Really? I thought that was what the First Amendment – incorporated over all the states – guaranteed without impediment by government. Did I somehow misunderstand the intent?
But the city of Philadelphia – once the seat of freedom – sees it differently:
Even though small-time bloggers aren’t exactly raking in the dough, the city requires privilege licenses for any business engaged in any "activity for profit," says tax attorney Michael Mandale of Center City law firm Mandale Kaufmann. This applies "whether or not they earned a profit during the preceding year," he adds.

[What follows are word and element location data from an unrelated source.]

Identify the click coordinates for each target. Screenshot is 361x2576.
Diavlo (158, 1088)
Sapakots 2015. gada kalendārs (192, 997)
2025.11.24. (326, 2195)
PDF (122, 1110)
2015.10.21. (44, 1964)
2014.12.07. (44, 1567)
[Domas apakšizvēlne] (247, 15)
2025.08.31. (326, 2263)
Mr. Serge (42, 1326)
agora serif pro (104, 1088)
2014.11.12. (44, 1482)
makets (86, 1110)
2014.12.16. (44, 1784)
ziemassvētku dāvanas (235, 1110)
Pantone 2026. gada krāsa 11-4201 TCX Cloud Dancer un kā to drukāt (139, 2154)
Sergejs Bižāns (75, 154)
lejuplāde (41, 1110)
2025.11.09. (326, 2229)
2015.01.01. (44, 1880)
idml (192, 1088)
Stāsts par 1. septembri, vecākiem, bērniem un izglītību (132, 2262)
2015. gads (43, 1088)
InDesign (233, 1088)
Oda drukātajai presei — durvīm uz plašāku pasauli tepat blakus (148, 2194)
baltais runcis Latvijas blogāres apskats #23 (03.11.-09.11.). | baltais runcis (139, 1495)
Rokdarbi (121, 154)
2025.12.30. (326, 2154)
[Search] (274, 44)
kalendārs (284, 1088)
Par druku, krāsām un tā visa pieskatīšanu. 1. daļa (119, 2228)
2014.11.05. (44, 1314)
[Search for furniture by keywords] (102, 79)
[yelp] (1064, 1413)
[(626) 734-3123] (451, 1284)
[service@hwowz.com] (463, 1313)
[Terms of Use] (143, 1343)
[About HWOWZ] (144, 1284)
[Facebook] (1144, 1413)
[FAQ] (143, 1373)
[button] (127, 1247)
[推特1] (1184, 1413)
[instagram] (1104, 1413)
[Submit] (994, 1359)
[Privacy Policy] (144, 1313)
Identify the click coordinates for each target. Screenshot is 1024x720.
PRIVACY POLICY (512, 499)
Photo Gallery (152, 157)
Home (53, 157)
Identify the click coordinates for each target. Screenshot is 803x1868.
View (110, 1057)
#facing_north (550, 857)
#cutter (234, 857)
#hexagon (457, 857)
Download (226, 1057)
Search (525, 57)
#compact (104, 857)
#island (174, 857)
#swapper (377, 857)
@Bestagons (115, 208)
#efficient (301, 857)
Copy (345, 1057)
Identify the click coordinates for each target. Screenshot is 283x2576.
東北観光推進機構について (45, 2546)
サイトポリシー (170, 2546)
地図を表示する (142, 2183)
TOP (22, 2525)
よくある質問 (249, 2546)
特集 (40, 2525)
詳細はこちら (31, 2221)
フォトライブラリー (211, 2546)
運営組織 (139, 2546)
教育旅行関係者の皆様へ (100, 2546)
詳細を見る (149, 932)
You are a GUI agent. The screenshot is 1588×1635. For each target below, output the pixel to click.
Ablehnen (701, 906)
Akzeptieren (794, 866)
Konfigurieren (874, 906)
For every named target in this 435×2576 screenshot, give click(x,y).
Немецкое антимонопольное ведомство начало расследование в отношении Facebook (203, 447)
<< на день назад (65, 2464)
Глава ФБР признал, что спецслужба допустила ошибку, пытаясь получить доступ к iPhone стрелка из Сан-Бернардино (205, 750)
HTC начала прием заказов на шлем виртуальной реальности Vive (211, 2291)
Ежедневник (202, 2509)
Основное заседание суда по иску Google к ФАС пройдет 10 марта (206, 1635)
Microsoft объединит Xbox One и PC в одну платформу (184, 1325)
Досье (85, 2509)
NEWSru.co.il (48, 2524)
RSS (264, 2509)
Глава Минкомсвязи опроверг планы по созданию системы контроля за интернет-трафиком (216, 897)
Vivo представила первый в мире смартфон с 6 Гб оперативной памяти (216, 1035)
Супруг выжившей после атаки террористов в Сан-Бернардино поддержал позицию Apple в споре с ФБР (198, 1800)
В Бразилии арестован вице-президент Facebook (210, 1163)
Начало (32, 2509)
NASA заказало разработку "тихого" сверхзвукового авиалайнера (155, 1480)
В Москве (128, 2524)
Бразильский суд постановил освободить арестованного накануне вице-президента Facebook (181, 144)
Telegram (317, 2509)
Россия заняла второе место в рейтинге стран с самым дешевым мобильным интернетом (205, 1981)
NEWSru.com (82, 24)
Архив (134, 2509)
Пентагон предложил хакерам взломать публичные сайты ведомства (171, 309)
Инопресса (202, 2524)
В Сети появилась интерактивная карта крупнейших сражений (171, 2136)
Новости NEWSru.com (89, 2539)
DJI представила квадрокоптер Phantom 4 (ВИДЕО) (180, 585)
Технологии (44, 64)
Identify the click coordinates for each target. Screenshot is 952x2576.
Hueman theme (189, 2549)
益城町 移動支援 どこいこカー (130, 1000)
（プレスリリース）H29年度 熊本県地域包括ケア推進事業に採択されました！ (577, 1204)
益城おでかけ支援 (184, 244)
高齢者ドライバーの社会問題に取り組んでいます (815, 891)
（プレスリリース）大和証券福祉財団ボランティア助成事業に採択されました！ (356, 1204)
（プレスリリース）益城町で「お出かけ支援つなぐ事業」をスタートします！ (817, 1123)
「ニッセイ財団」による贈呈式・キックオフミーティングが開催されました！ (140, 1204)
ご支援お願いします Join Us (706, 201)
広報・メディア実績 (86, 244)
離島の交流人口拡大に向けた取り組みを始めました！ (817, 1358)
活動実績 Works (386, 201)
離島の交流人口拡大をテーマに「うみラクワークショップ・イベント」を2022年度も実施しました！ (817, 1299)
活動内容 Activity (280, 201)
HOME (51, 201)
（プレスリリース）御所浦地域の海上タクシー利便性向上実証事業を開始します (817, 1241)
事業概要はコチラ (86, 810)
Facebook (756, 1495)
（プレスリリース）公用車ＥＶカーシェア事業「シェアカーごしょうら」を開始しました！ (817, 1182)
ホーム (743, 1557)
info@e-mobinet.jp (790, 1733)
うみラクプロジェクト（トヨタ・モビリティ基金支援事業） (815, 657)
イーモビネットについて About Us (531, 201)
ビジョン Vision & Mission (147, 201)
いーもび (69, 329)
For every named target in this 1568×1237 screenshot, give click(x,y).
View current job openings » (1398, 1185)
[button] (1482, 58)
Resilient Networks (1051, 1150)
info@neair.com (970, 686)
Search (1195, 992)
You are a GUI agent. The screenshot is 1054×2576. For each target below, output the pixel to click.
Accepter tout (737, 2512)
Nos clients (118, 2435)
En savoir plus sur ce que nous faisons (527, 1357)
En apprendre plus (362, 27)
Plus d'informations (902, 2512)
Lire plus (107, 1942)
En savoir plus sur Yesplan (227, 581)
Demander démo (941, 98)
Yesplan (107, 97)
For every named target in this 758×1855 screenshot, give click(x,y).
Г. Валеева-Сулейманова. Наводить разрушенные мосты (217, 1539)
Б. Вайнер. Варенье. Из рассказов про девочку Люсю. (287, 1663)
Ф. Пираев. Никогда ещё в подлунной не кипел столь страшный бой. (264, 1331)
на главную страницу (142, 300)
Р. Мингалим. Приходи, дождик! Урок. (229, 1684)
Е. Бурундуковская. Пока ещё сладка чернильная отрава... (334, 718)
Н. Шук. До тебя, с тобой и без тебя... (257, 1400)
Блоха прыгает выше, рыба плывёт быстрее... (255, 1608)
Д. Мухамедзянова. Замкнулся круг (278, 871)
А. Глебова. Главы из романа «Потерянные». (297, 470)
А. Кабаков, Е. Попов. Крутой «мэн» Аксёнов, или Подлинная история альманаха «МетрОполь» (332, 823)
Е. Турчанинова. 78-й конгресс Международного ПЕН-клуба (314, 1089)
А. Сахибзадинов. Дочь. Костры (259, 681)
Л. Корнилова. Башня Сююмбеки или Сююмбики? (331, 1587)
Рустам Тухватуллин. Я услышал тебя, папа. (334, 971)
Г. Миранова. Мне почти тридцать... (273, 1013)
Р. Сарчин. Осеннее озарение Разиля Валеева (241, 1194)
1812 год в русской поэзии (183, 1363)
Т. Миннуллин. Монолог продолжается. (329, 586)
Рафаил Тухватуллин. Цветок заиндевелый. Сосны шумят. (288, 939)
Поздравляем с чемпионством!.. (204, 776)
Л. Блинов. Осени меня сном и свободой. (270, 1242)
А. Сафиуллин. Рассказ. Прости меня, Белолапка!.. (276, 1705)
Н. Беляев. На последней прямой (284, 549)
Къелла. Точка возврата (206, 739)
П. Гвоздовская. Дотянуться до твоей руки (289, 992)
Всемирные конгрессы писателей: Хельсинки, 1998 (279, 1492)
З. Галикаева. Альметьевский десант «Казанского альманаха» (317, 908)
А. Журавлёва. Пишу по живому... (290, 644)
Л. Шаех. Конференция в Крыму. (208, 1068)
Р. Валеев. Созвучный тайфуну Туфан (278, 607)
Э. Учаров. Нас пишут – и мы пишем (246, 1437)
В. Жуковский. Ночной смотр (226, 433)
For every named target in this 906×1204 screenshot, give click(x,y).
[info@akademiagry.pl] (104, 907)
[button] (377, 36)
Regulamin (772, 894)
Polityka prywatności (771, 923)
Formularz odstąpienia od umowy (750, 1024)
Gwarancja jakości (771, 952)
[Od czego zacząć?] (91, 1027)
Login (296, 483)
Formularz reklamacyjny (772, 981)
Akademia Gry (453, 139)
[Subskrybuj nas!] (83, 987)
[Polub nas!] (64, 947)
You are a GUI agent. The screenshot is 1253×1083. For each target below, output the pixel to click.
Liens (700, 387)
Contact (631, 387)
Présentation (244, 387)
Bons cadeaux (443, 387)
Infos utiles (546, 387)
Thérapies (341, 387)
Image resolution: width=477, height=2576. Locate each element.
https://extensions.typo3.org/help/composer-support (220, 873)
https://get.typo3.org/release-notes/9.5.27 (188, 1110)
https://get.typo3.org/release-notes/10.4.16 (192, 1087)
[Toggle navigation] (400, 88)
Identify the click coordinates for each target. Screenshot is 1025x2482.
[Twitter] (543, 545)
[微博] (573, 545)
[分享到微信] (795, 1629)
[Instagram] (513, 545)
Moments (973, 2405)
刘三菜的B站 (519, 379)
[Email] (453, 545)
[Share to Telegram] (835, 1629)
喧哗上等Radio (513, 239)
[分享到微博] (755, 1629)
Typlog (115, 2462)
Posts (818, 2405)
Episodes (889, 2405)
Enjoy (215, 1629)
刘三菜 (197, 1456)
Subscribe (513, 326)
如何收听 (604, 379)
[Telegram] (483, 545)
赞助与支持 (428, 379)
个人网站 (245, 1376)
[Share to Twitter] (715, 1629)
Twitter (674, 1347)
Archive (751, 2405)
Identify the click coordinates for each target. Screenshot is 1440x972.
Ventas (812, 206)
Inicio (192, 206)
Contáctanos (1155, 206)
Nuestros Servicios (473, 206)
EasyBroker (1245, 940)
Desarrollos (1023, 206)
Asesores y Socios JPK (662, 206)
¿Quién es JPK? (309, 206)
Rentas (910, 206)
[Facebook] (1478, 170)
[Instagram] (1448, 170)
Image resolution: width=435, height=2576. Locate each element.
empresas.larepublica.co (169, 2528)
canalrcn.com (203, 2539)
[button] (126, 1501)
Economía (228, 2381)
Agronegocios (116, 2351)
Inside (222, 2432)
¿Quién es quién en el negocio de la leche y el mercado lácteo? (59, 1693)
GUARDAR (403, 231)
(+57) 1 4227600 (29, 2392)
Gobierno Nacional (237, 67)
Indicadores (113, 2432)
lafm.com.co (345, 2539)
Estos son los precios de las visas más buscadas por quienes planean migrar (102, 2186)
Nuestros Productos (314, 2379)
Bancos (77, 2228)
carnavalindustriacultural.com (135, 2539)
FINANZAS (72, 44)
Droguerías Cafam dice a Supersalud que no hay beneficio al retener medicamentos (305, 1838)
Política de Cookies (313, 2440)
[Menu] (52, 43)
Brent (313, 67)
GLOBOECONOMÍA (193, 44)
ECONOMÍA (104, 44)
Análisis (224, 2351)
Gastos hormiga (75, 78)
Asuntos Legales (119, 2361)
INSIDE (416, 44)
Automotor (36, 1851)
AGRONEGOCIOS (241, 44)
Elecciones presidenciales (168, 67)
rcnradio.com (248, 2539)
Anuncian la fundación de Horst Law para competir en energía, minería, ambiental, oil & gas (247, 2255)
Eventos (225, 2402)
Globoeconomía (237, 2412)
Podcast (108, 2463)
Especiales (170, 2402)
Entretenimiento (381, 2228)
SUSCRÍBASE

So even if your blog collects a handful of hits a day, as long as there’s the potential for it to be lucrative — and, as Mandale points out, most hosting sites set aside space for bloggers to sell advertising — the city thinks you should cut it a check. According to Andrea Mannino of the Philadelphia Department of Revenue, in fact, simply choosing the option to make money from ads — regardless of how much or little money is actually generated — qualifies a blog as a business. The same rules apply to freelance writers.
Essentially, what this will do is have those who wish to blog without interference or “licensing” by government drop any advertising they might presently carry – even the $11 one other blogger the story highlights made in a year. I.e bloggers will be forced to drop advertising to avoid the fee. 99% will. Of the possible 1% that make more than the $300 fee, my guess is most will attempt to find a way to claim, legally, that their blog isn’t located in Philadelphia proper. I’m not sure what you’d need to do to do that, but I’d guess it is possible (have a silent blogging partner who “owns” the blog and is resident in some other part of the country, I suppose).
But, this is government. This is what it does. Government, with the economic downturn, is on steroids. And as it searches for more and more revenue to support itself, it will intrude into your life and on your freedoms more deeply every day.
A jackal can’t help but act like a jackal – especially when it is hungry.